Generally, the proposed mechanism to streamline projects envisioned in pilot and demonstration programs in Medicare especially are among the actions that can make medical care more efficient, says Karen Davis, president of the Commonwealth Fund.
Jost and Davis, in separate interviews, described the bundling program and others, such as accountable care organizations, as significant triggers for potential savings.
"I know there is skepticism that it will save a bunch of money, but if you have a bundled fee, you wouldn't unnecessarily run through 10 specialists, for example," said Davis. "To me, those are pretty powerful financial incentives."

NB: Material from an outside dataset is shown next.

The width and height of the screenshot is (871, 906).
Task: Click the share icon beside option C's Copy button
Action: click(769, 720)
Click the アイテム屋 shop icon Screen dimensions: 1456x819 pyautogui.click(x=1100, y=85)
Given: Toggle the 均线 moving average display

Another supporter of the pilot programs, Autul Gawande, a surgeon and writer, has noted in The New Yorker that the pilot programs can serve to correct and reform the healthcare system.
"There is a pilot program to increase payments for doctors who deliver high-quality care at lower cost, while reducing payments for those who deliver low-quality care at higher cost," Gawande wrote in The New Yorker. "There's a program that would pay bonuses to hospitals that improve patient results after heart failure, pneumonia and surgery.

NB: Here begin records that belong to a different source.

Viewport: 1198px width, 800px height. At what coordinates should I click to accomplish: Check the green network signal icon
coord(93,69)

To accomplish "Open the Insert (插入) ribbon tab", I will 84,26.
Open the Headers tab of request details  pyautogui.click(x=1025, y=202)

"Which of these programs will work? We can't know," Gawande wrote. "But, in the end, it contains a test of almost every approach that leading health-care experts have suggested."
But Joseph White, director of the Case Western University Center for Policy Studies, says he isn't sure about the potential of pilot programs. "Some people will say they will work eventually. I would suggest we've tried many—and many aren't working. It doesn't follow that if there's a pilot that it will automatically work," White says.

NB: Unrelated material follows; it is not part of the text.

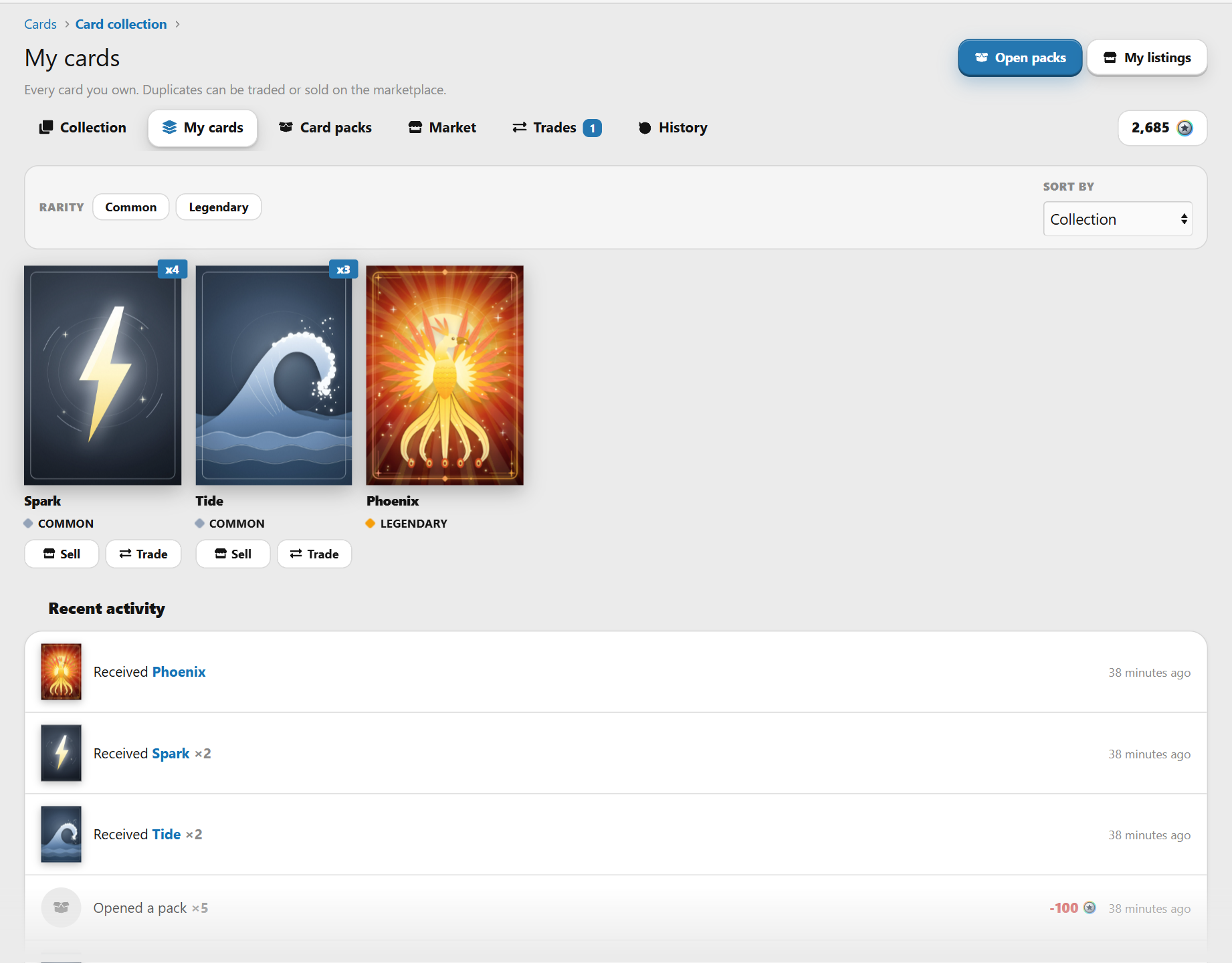
Task: Toggle the Legendary rarity filter
Action: click(219, 207)
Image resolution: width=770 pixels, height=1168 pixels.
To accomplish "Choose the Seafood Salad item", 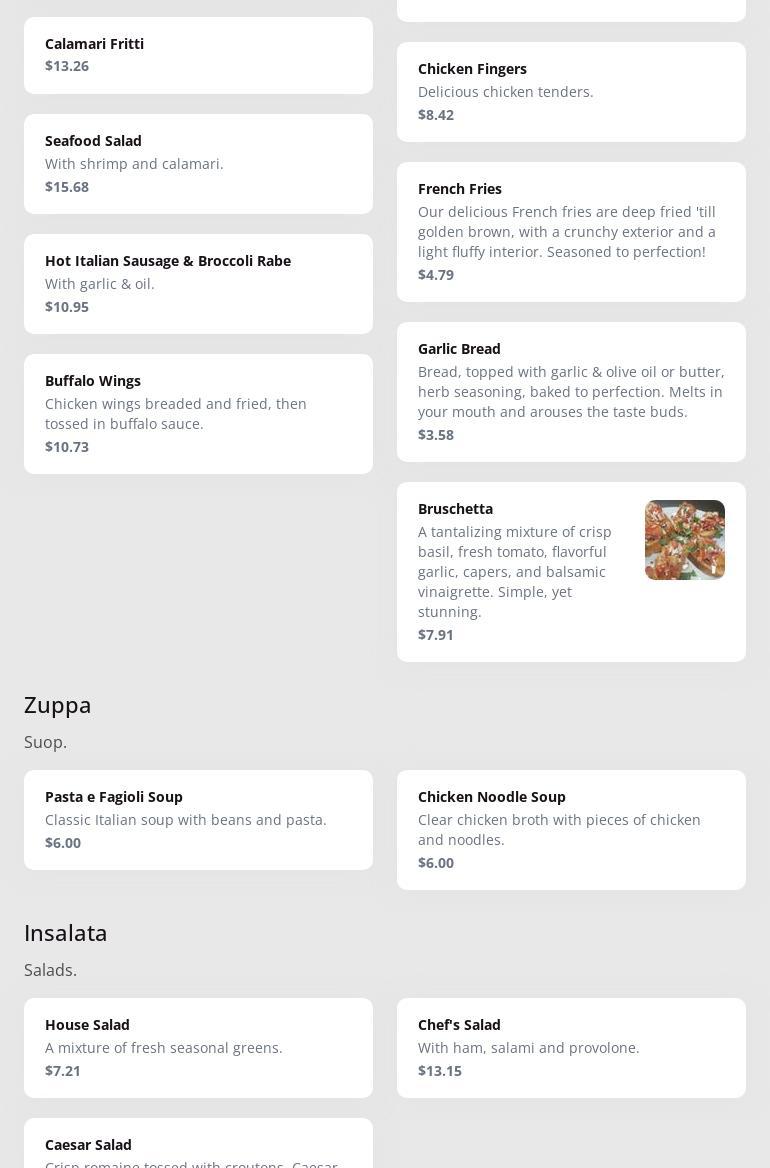I will 198,163.
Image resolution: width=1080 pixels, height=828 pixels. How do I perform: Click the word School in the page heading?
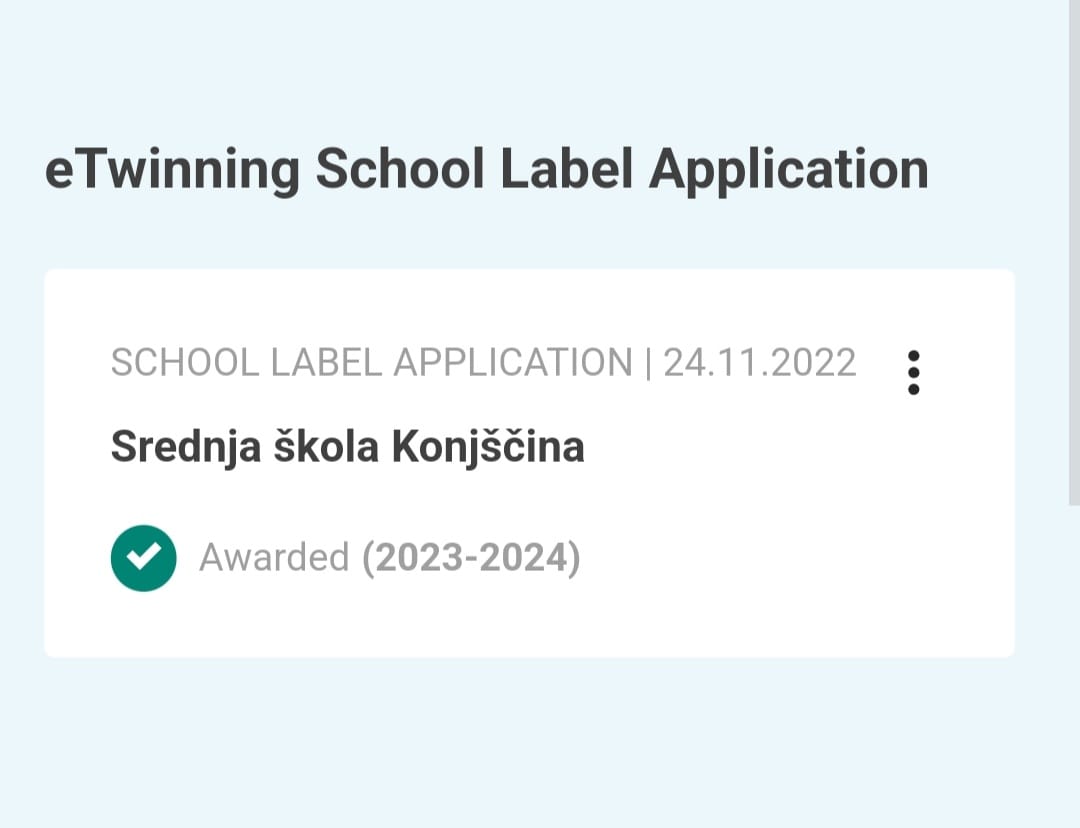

Paying for performance, for instance, "is close to hopeless and a dream world," White says, referring to a concept that specifies healthcare providers are rewarded for meeting established delivery targets instead of fees for services.
Pay for performance was evaluated in a series of demonstration projects that began in 2003 and is now being considered under the bills in Congress under a different name: value based purchasing. In one of the projects—known as the Premier Hospital Quality Incentives Project—250 hospitals in 33 states were evaluated, and it was determined that "transparency plus payment incentives works," says Blair Childs, senior vice president of public affairs for the Premier Health Alliance, a sponsor of the program.
"How can you be against testing ideas?" Childs asked. "That's only way we're going to make healthcare work."